• **THE REQUEST**: Rewrite the stretch of the listing from the line containing "Screen dimensions: 1306x924" through the line containing "Toggle the error messages filter", replacing "accomplish" with "achieve" and leaving everything else as it is.

• **TASK INPUT**:

---------------

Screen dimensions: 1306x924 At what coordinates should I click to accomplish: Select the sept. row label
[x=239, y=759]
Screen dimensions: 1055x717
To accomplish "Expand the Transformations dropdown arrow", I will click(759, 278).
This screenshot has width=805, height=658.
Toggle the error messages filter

---------------

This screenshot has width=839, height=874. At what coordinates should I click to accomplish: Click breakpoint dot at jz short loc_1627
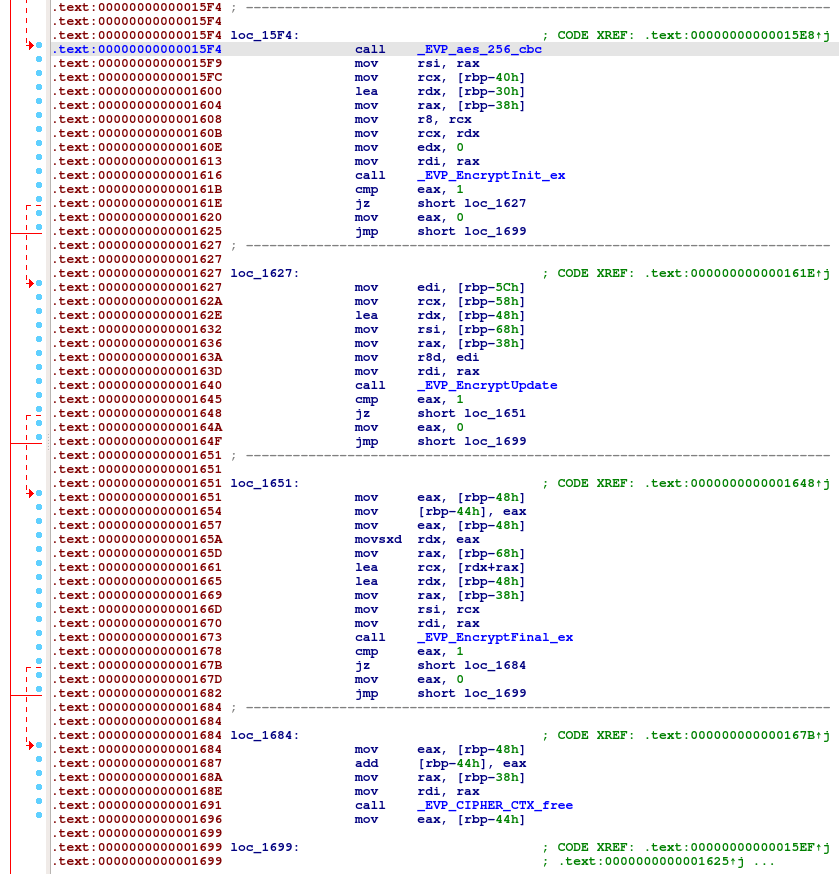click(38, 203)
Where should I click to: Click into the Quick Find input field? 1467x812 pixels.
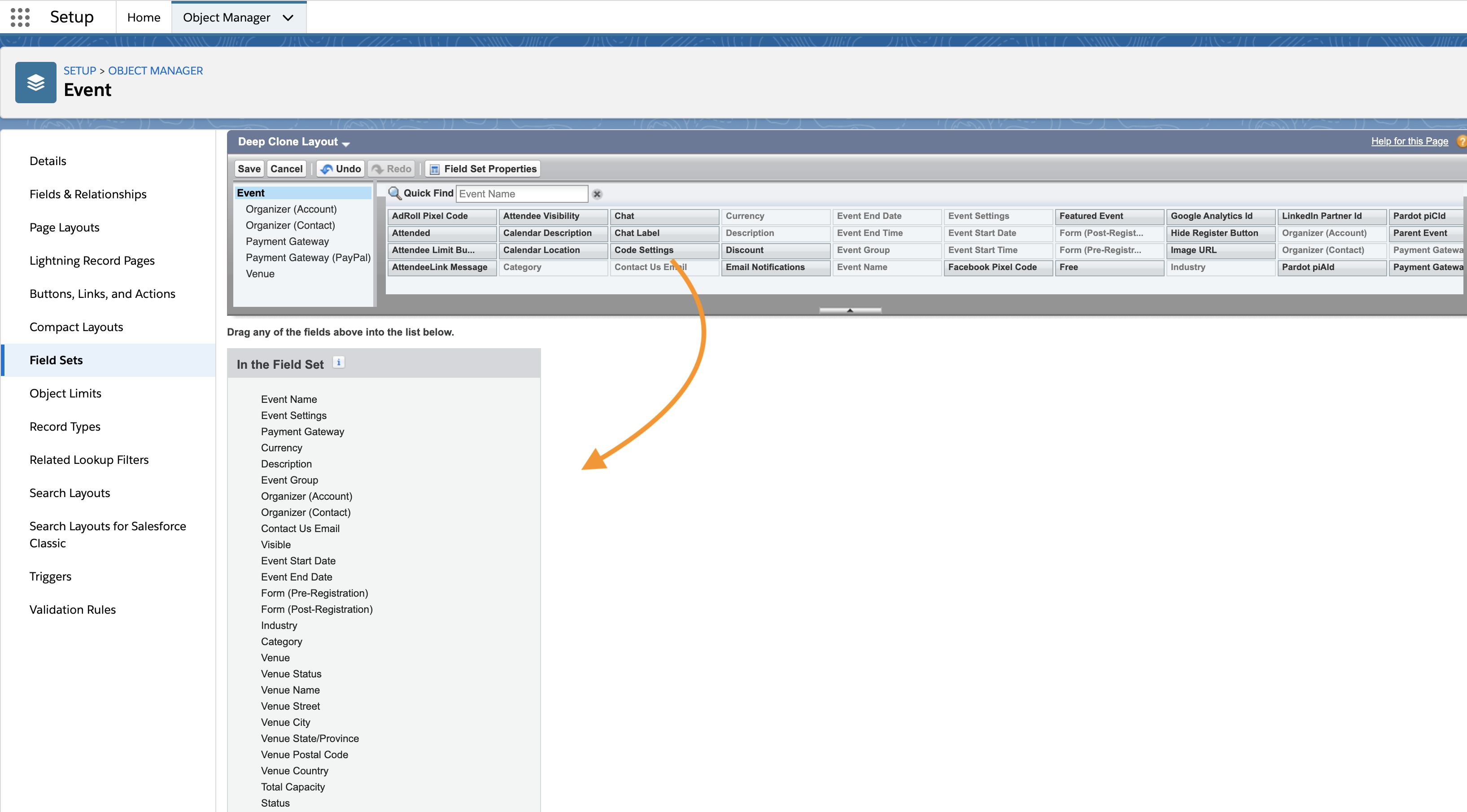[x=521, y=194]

---------------

• **SOLVED PROBLEM**:
Screen dimensions: 1306x924 At what coordinates should I click to achieve: Select the sept. row label
[x=239, y=759]
Screen dimensions: 1055x717
To achieve "Expand the Transformations dropdown arrow", I will click(759, 278).
This screenshot has width=805, height=658.
Toggle the error messages filter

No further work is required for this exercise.